Graphical git clients
I highly recommend using a GUI for Git and a merge tool as well. Personally, I use GitX since I am on a Mac. Using a GUI allows me to visualize how the git tree looks a lot better, and allows me to stage line by line. With GitX, there is a lot more control to how I want to commit, and it is much easier for me to understand what is happening to my git tree. Of course, I do not rely completely on GitX. I believe that the best way to use Git is through the terminal, but with GitX as a supplement that makes it more productive.
In addition to using a graphical Git client, I also recommend using a tool to help with merging conflicts. For trivial conflicts, it may be painless to simply open up an editor and manually make changes to fix the conflicts, but for a complex situation where there are many files that need to be changed, with multiple conflicts per file, it is much more productive to use a merge tool to resolve them.

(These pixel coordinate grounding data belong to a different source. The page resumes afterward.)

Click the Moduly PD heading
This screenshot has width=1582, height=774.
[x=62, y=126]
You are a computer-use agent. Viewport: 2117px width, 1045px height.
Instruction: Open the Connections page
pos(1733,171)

Also, many git merge tools have the additional functionality of three-way merges instead of a basic two-way merge. A three-way merge is one that finds the common ancestor in the git tree, and tries to apply the diffs of the diverging commits into the common base, which makes the conflict look more sensible. I use DiffMerge as my merge tool, but only because it works and I haven’t had the need to try anything else thus far.
One of my craziest experiences with Git
One of the tasks I was assigned to do at my last internship was to split a repository of ~6000 commits into 2 repos: server and client repositories, while retaining the branch structures and history. To do so, I first had to rebase interactively all the way from the beginning of time. In each commit, I amended it so that all changes that were relevant to the server would go to one commit, and all the changes that were relevant to the client would go to another. Then, in a second interactive rebase, I moved all the client-relevant commits to after the latest server-relevant commit, so that the commit tree was partitioned into two main chunks of commits: server-relevant, and client-relevant. Next, I created the new repository for the client commits, and simply set it as a remote, and pushed all my client-relevant code onto it. Finally, I went back to my server repository, and reset it to the latest commit that was server-related, and voila, the repository has been separated. In this paragraph, I made it seem pretty simple, but I assure you, there was a lot of pain and WTF moments during the actual process. I explored with patches among other features, and learned about the prowess of Git-fu.
All in all, I hope that this post is useful to anyone who was hesitant about learning Git, or even someone who is already a Git veteran by teaching them a new trick or two about Git. As the saying goes, “Know your tools well”. Code hard and remember to version control!